Key Factors of Designing Interactive Exhibits…
We receive many briefs for exciting new interactives at Unusual Projects, the ones which often work best are those which are clear on the final message and learning outcomes from the start of the process.
One of the biggest challenges we face when developing the design of an interactive is the initial brief or idea itself. Sometimes the vision of the concept is impossible to create within the realms of current scientific understanding, whilst another common problem we encounter is that an idea is brilliant but cannot be produced to the proposed budget.
This can be due to a number of factors and it’s our job to help guide the design from an initial idea to a fully finished, engaging and reliable exhibit that is easy to use and understood by a wide range of visitors.
The best interactives are normally those that have been developed by the concept designer and then further developed following consultation with our interactives team, we help to iron out potential technical flaws that may not always be apparent at concept.
Some of the considerations that we focus on are:
- What is the Message of the Interactive? Is it an education piece, designed to inform? Are there any learning objectives or Key Stage outcomes? Or is the Interactive more game based and fun, experiential or competitive?
This question normally involves Educational Teams and Curatorial Staff to make sure that any content matches the expectations of the client and provides the desired level of education & information.
- Who is the target audience? Is the exhibit aimed at a specific age group or Key Stage level? Can it be used by a range of age groups and abilities?
This is an important and often overlooked factor, as target audience can affect things such as user height for interfaces and controls, as well as the level of complexity to any gameplay elements. Access consultation is normally taken at this point in order that we identify and consider issues such as DDA compliance.
- Does the design need to blend in with a series of existing exhibits, or into an existing gallery? For example, do control elements such as handles and handwheels need to match an existing or preferred design language?
- Budget is obviously a huge factor towards the quality and complexity of a completed design.
Quite often, we undertake value engineering in order to make the finished product achievable. Doing this early on helps to manage client expectations and prevent additional unexpected costs from being incurred further into the detail design process.
- Processes and Manufacturing Techniques need to be considered very early in the design process. We identify and advise of feasibility of manufacture at the earliest opportunity.
With almost 180 years of combined experience, plus a large collective of experienced specialist subcontractors, we can provide realistic advice and estimations regarding whether something can be built the way the concept designer has imagined, or whether some processes can be changed in order to make a design more cost effective.
Quite often, we’ve already made something before, or have tried and tested mechanisms which we can suggest, saving development time and costs.
Cost of manufacture is often underestimated, with the requirement of special equipment or expensive processes.
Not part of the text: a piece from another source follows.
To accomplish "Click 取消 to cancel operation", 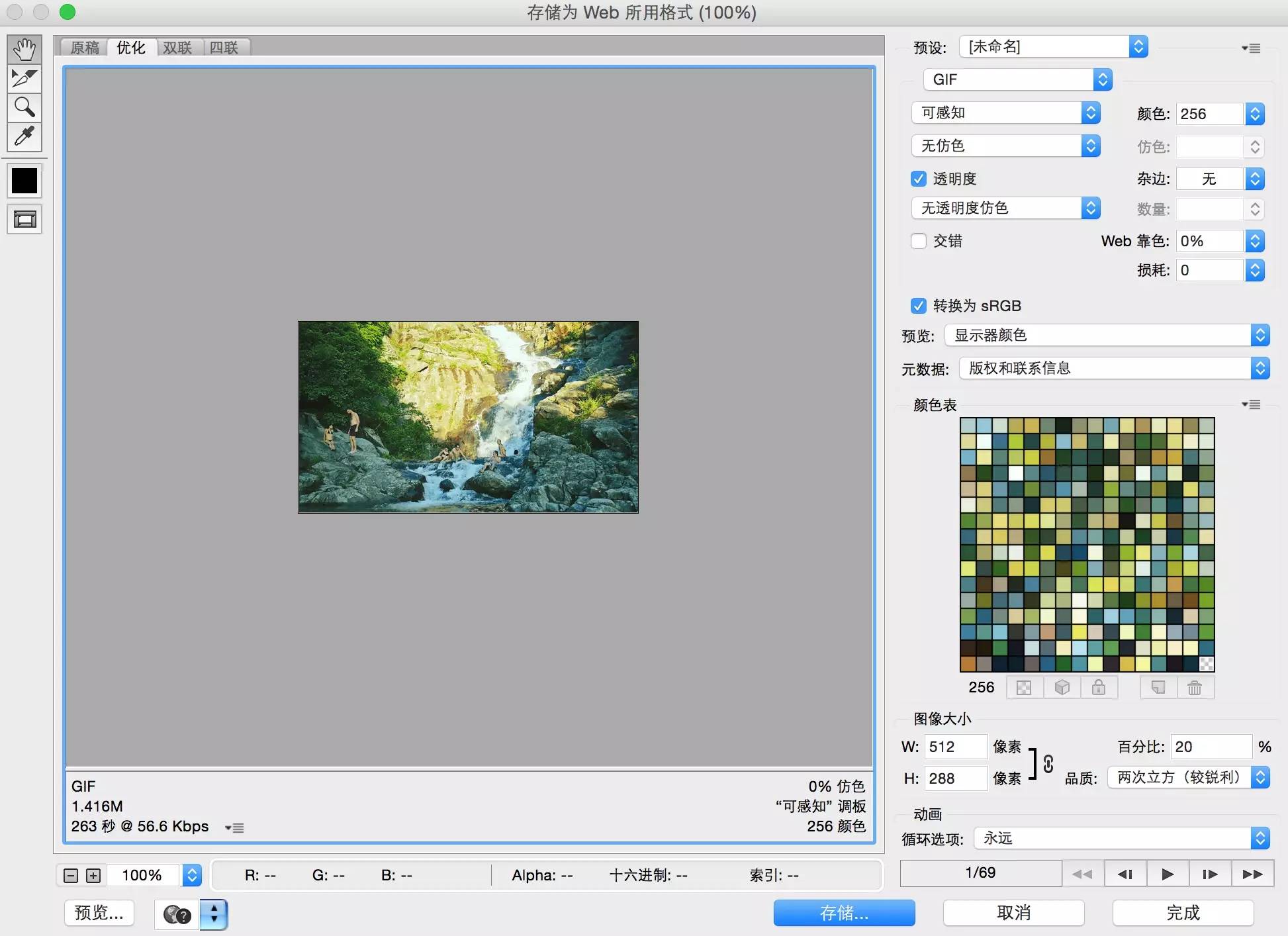I will [1013, 913].
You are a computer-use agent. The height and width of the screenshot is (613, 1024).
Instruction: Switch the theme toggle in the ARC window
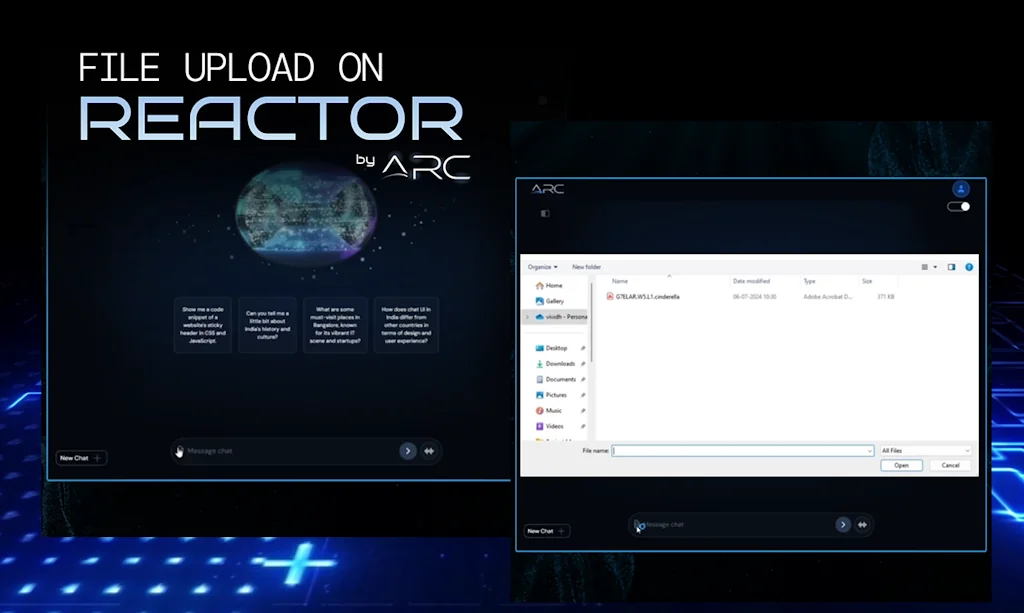tap(958, 205)
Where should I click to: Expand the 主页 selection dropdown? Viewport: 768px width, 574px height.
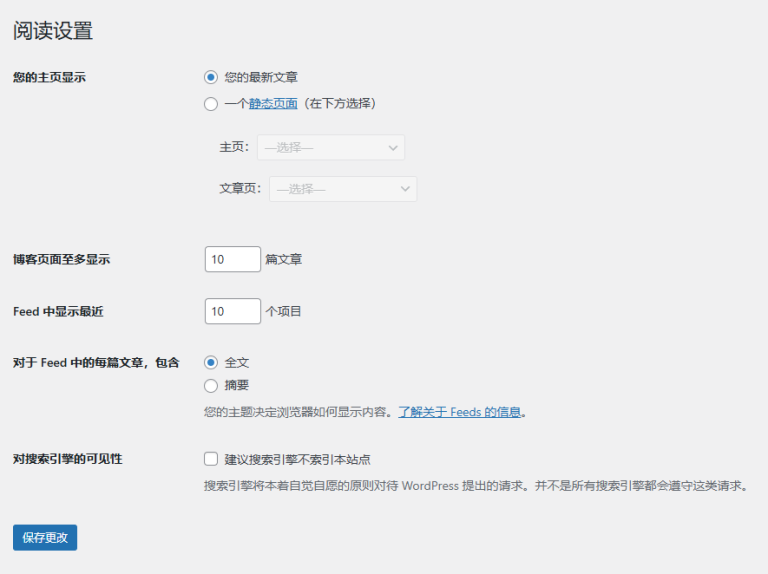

By identifying these early on, we try can often provide cost saving solutions and simpler detailing, whilst still delivering the original design intent of the concept designer.
- Maintenance is also an area which can get overlooked. We encourage concept designers to consider whether the client has an in house maintenance team. Its no use designing a complex mechanical exhibit, if the final location is an unstaffed visitor centre up a mountain, with no one to provide basic checks and maintenance.
Unusual Projects do provide the option of maintenance contracts so don’t rule out complex exhibits in places with little to no staffing, however it is an expense that needs to be considered in order to enjoy long lasting and reliable interactives and an enjoyable visitor experience.
- Safety can often be easily overlooked, because of a desire for an aesthetically pleasing solution, however its one of the most important things when designing high traffic exhibits for inquisitive young minds.
We rigorously follow guidelines for DDA accessibility as well as regulations for playground equipment. This is also accompanied by substantial Design Risk Assessments which allow us to identify and eliminate accessibility and safety issues which may not always be considered at concept level.
Making fun, engaging exhibits is what we do best.
By considering all of the factors I’ve talked about at brief level, this helps to get us off on the right foot from the start and often avoids wasted time and design modifications.
It also allows us to spend all of our creative energy on delivering the designers vision, rather than having to design in or out details as an afterthought, which quite often looks like exactly that…..an afterthought.